The data ::
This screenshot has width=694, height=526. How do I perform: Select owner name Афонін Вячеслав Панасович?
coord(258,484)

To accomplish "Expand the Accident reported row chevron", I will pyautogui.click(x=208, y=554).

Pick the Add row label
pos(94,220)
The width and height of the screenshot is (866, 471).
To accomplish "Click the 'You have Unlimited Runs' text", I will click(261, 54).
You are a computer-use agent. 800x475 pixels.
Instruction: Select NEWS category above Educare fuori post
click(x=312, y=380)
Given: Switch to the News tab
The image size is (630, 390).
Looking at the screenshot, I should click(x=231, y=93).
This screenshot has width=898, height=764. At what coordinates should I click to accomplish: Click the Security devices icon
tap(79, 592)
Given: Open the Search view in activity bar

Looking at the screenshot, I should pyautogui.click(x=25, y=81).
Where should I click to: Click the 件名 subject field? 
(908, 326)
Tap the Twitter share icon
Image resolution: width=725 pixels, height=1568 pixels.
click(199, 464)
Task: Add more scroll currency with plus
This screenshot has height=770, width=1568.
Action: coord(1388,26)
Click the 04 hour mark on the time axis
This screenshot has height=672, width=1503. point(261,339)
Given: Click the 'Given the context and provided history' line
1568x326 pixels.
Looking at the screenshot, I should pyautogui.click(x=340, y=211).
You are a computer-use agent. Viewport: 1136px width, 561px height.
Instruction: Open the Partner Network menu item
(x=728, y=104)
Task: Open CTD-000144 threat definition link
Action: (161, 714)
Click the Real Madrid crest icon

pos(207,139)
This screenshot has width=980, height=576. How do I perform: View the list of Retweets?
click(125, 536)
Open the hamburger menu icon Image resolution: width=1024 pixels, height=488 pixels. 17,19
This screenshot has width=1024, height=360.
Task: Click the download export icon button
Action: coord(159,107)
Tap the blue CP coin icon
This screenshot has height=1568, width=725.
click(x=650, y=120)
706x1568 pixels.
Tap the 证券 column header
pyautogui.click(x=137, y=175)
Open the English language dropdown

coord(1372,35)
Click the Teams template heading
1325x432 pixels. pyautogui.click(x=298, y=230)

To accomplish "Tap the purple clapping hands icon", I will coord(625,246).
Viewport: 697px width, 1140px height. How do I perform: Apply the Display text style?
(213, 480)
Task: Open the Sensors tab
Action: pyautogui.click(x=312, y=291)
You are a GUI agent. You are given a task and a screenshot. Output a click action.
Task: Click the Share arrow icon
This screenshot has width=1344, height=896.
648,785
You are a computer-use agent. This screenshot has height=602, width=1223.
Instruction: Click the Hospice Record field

What the task requires ::
Every line in the entries above that mentions the word "agent" must be shown.

Answer to this problem ::
You are a computer-use agent. 800x475 pixels.
You are a computer-use agent. Viewport: 1136px width, 561px height.
You are a GUI agent. You are given a task and a screenshot. Output a click action.
You are a computer-use agent. This screenshot has height=602, width=1223.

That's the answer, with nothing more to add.